Norton College is a mixed secondary school, sixth form and specialist humanities college with academy status in Norton, North Yorkshire, England. There are approximately 801 children on roll.

The school was inspected by Ofsted in November 2007 and received a Grade 1 (outstanding) assessment. In May 2009 the school was described as one of the most successful schools in the country. It was named in the report Data driven school transformation, published by the Specialist Schools and Academies Trust.

At the beginning of 2011 the status of Norton College was redesignated as Grade 1 in a remote inspection by Ofsted, following a subject inspection in November 2010. In May 2011 the College gained academy status under the multi-school model. The resulting trust is the 'Evolution Schools Learning Trust,' with Norton College retaining its name.
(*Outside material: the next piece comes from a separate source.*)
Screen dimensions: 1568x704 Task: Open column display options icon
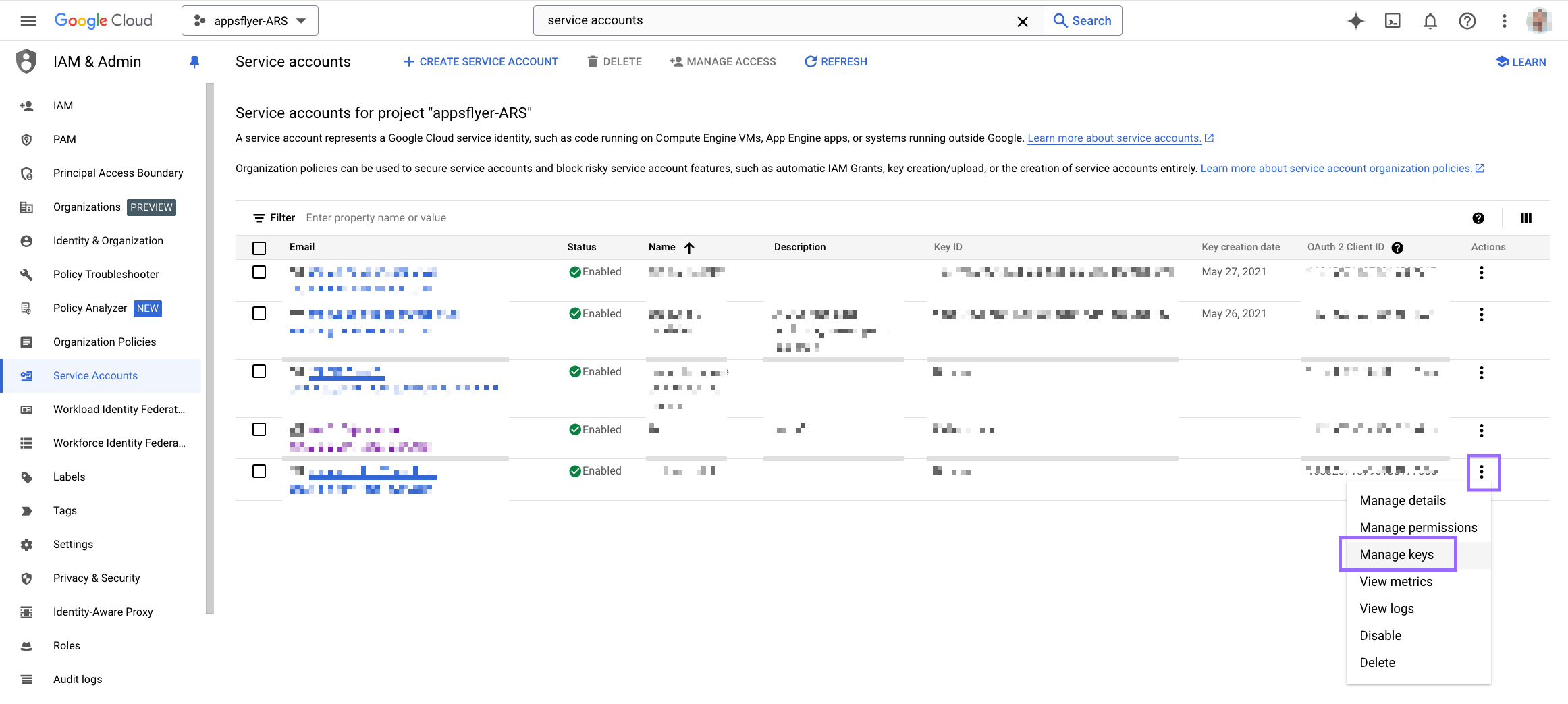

Norton College was given a "room for improvement" rating from Ofsted in 2012 after GCSE and A level results fell dramatically.
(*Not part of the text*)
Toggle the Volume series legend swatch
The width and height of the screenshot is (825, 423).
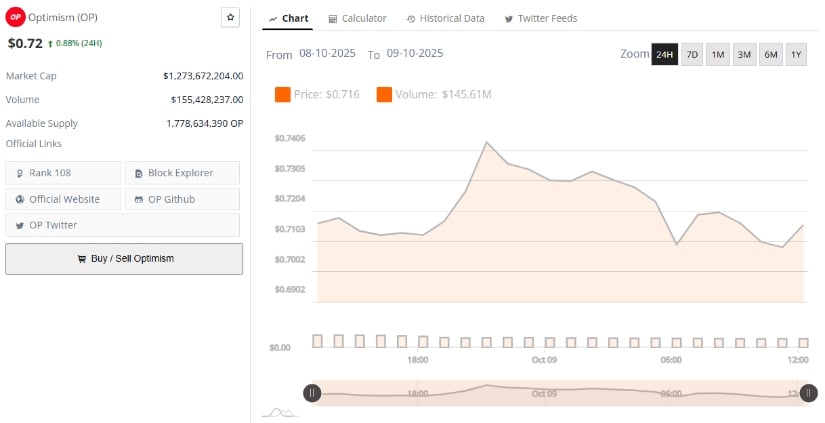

The College was inspected in October 2013 and rated Grade 2 (good) in all categories. The inspection team reported that the College had improved in all areas, particularly in GCSE results.

Norton College was also given a short inspection on 20 September 2017 and continued to be good. It is said they have firmly embedded their culture of 'aspire'. This inspection also says that the quality of teaching and learning has improved. Its also reported that work needs to be done to ensure attendance rises.

==Notable alumni==
Ryan Swain — English radio and events presenter, DJ, Skateboarder, motivational speaker. Attended Norton College.